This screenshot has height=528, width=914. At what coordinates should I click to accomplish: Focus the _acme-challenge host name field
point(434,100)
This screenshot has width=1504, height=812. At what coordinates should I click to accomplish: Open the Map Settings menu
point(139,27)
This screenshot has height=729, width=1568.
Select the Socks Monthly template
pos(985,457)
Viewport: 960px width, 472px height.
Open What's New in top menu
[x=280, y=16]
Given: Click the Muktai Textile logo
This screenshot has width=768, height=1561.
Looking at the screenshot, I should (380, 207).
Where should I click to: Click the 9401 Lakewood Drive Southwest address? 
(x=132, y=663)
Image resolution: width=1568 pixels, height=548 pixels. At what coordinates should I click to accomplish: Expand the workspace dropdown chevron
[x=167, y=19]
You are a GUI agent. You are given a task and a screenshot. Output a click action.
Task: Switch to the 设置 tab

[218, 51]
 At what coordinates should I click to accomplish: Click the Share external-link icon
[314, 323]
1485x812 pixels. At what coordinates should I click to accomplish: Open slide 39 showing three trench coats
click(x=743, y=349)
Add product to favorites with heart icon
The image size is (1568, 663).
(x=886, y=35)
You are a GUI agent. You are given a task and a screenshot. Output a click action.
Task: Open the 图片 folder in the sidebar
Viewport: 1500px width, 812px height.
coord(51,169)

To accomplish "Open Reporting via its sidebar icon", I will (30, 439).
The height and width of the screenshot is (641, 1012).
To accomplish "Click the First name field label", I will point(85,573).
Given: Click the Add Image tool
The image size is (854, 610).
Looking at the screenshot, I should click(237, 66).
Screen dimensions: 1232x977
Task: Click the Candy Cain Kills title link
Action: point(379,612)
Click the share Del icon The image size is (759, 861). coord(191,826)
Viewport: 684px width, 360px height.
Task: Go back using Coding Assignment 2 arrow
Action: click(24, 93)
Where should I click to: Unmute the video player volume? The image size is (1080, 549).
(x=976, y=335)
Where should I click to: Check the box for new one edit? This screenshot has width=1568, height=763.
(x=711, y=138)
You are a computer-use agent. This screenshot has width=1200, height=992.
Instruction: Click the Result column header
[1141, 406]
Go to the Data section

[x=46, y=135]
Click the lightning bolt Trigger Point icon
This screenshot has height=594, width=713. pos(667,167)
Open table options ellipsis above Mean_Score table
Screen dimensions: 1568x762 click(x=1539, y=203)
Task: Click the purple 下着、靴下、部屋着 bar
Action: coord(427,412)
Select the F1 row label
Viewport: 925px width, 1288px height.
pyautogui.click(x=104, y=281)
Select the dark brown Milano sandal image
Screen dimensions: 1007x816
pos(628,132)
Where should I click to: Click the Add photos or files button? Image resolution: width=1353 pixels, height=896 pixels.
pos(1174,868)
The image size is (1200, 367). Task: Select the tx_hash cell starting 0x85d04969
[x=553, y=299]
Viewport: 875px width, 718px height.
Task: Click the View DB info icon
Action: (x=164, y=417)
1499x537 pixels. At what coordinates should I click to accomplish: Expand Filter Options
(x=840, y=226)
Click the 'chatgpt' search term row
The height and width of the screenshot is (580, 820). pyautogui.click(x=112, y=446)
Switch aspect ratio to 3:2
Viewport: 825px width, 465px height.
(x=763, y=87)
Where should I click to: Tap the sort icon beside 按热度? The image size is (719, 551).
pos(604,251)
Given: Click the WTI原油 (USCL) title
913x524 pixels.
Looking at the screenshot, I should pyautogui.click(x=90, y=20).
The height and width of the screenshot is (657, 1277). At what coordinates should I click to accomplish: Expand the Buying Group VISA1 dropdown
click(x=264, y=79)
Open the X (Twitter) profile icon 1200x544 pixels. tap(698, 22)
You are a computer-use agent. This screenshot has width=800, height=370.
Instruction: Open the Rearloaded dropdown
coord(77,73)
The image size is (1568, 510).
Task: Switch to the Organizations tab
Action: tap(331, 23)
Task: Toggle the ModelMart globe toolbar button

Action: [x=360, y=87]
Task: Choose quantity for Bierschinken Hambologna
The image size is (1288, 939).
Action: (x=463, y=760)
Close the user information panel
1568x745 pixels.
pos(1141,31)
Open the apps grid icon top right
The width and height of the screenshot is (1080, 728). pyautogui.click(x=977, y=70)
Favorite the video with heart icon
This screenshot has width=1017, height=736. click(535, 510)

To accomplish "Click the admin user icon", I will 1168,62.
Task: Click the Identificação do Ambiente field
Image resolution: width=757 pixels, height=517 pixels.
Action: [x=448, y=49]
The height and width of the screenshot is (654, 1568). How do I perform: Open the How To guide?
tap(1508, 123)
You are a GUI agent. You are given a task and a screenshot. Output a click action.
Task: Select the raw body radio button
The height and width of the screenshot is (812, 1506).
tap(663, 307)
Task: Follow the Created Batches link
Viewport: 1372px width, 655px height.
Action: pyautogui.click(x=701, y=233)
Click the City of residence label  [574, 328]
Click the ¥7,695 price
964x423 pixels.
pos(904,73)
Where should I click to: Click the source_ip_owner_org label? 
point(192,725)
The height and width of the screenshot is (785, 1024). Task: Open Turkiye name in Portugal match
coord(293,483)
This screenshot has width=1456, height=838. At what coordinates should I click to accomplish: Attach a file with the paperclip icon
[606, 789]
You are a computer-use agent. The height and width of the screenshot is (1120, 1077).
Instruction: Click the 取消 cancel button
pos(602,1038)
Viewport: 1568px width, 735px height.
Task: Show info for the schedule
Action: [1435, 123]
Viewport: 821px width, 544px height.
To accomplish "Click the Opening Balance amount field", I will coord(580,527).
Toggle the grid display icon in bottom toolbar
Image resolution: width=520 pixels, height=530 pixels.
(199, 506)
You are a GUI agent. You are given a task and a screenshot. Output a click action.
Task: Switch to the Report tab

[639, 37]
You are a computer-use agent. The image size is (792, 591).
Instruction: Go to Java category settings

(The problem)
Can you render the records from the line with "Open the apps grid icon top right" up to and including the line with "tap(1508, 123)" as a numbered list, leaving out blank lines?

(Output)
1. Open the apps grid icon top right
2. The width and height of the screenshot is (1080, 728). pyautogui.click(x=977, y=70)
3. Favorite the video with heart icon
4. This screenshot has width=1017, height=736. click(535, 510)
5. To accomplish "Click the admin user icon", I will 1168,62.
6. Task: Click the Identificação do Ambiente field
7. Image resolution: width=757 pixels, height=517 pixels.
8. Action: [x=448, y=49]
9. The height and width of the screenshot is (654, 1568). How do I perform: Open the How To guide?
10. tap(1508, 123)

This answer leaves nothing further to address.